ACCORDO UNI-CNR PER LO SVILUPPO DELL’ATTIVITÀ PRE-NORMATIVA E NORMATIVA

L’Ente Italiano di Normazione – Uni ha firmato con il Consiglio Nazionale delle Ricerche – CNR l’accordo quadro che definisce le azioni congiunte per lo sviluppo dell’attività pre-normativa e normativa.

Siamo orgogliosi di operare in partnership con il Cnr – ha spiegato Piero Torretta, Presidente Uni -. Riteniamo che lo scambio di conoscenze e la partecipazione dei ricercatori alle commissioni tecniche Uni possano portare un valore aggiunto e una spinta verso l’innovazione, un’innovazione che si traduce nella quotidianità, sicurezza e benessere di ogni cittadino. Vogliamo costruire un mondo fatto bene”.

In particolare l’intesa Uni – Cnr prevede: la partecipazione dei ricercatori del Cnr alle attività di normazione; la messa in campo di un’azione coordinata delle attività di pre-normazione, che consente a Uni di accedere ai programmi finanziati di ricerca come partner privilegiato del Cnr nei casi in cui tra le finalità della ricerca ci sia un riferimento all’attività di standardizzazione; una gestione coordinata delle possibili iniziative di informazione per la diffusione della cultura della normazione volontaria e per il Cnr l’accesso agevolato alle norme Uni, al fine di svolgere l’attività di ricerca con tutti i supporti utili.

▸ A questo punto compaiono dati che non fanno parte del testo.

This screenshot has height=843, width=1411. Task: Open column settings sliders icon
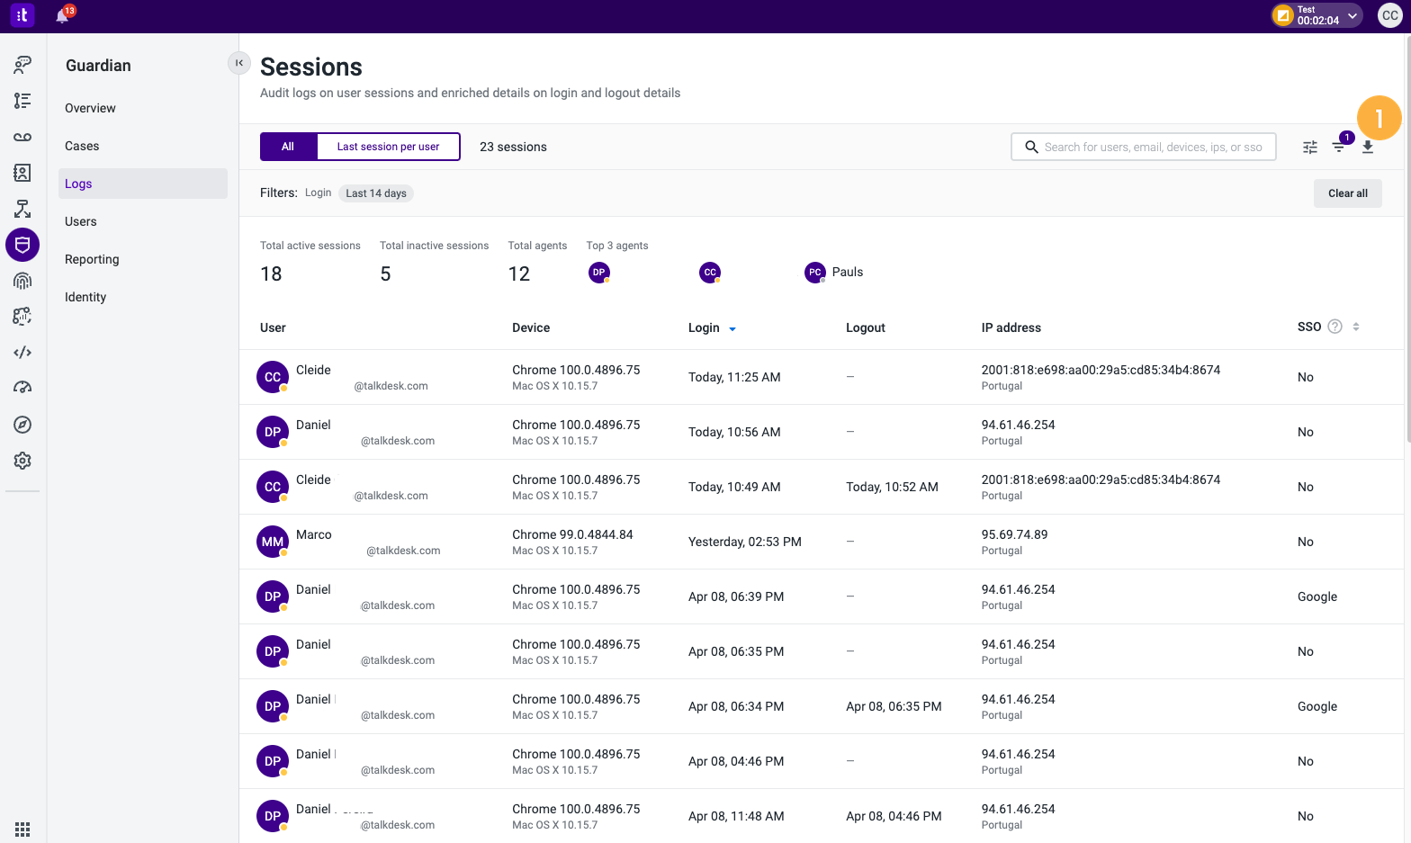pos(1310,147)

Il Cnr punta a garantire la più ampia diffusione delle norme tecniche partecipando alle Commissioni Tecniche Uni e nelle sedi normative europee e internazionali – ha aggiunto il presidente del Consiglio delle ricerche, Massimo Inguscio -. La collaborazione tra Cnr e Uni si traduce in uno scambio di informazioni, di idee e di esperienze atte a rafforzare e perfezionare le attività di ricerca e a trasferire i risultati di queste ultime nelle norme tecniche che, essendo aperte a tutti, costituiscono un importante stimolo per la società ai fini della diffusione dell’innovazione”.

I due Enti si impegnano, inoltre, ad un mutuo coinvolgimento in progetti di ricerca e innovazione finanziati a livello nazionale ed europeo e alla definizione e alla realizzazione di attività di divulgazione della “cultura della normazione”.